## Exercise brief
Print the records below exactly, with no pictures.

Screenshot grounding data:
..........

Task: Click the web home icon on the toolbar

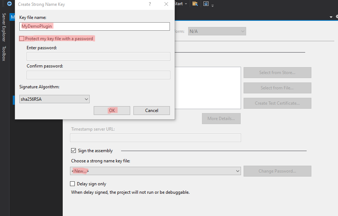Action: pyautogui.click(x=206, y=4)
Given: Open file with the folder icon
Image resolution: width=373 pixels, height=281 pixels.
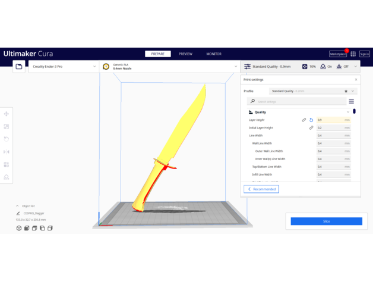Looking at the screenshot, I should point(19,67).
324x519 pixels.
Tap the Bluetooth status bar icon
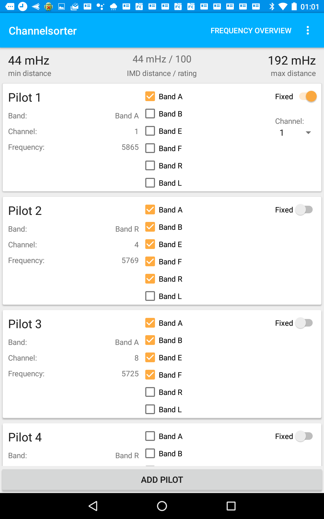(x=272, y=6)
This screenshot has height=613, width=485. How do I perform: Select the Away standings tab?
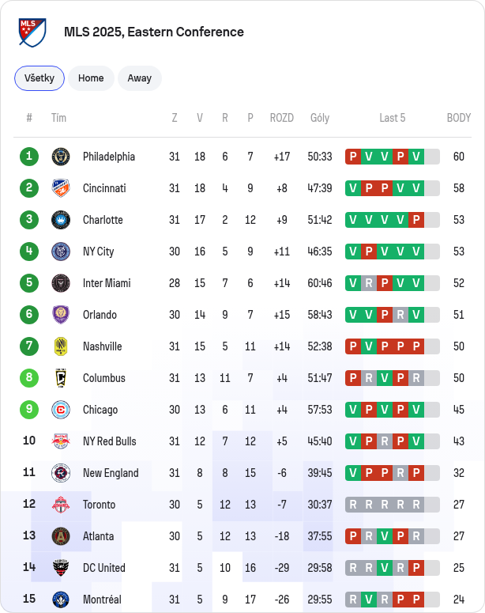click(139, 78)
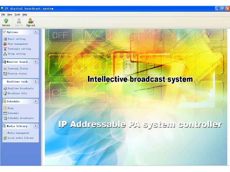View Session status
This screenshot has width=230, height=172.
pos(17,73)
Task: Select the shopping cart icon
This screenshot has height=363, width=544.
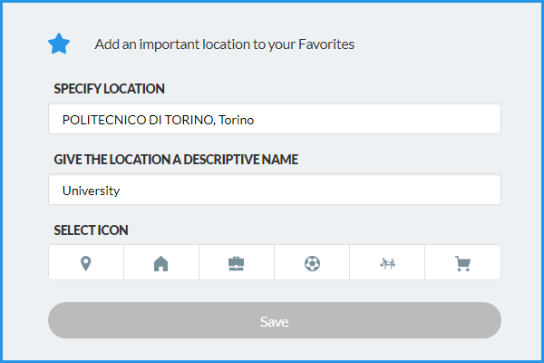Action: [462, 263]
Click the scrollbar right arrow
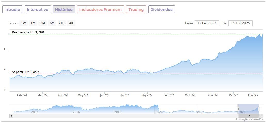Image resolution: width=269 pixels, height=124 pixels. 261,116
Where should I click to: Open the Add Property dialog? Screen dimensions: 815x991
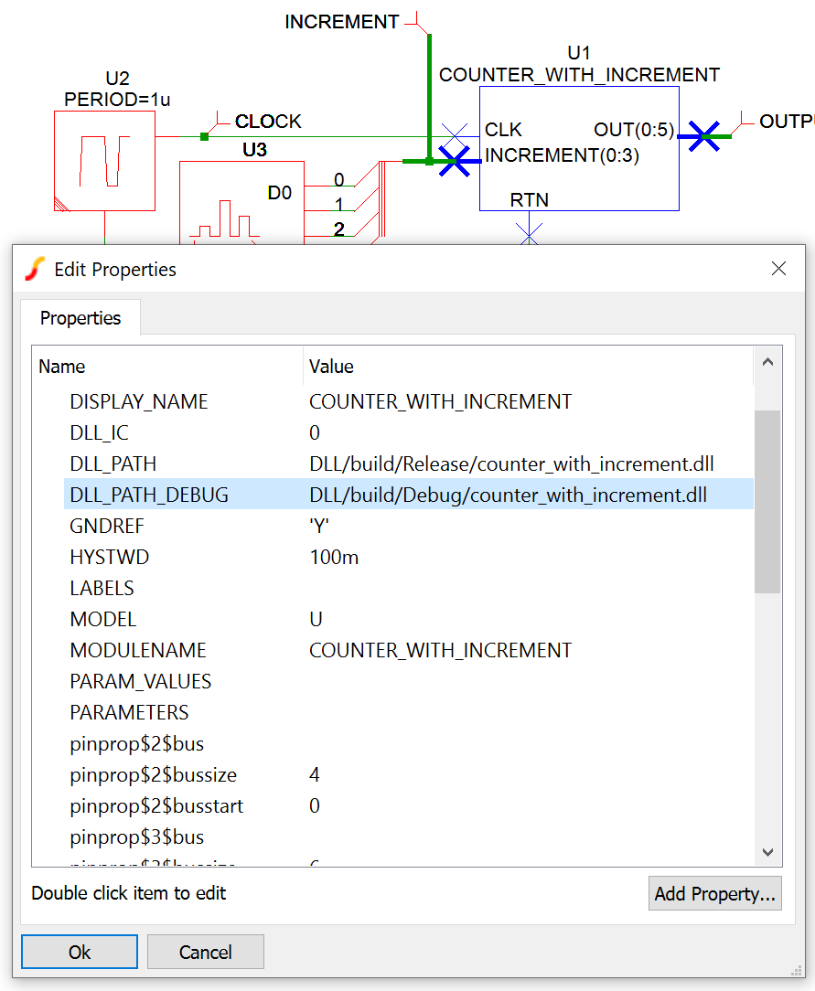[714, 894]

..........

## Written answer
Task: Click the web home icon on the toolbar

Action: pyautogui.click(x=206, y=4)
Given: Open file with the folder icon
Image resolution: width=373 pixels, height=281 pixels.
Looking at the screenshot, I should point(19,67).
324x519 pixels.
Tap the Bluetooth status bar icon
(x=272, y=6)
This screenshot has height=613, width=485. How do I perform: Select the Away standings tab?
click(139, 78)
View Session status
This screenshot has width=230, height=172.
pos(17,73)
Task: Select the shopping cart icon
This screenshot has height=363, width=544.
Action: [462, 263]
Click the scrollbar right arrow
Image resolution: width=269 pixels, height=124 pixels. 261,116
Where should I click to: Open the Add Property dialog? Screen dimensions: 815x991
[714, 894]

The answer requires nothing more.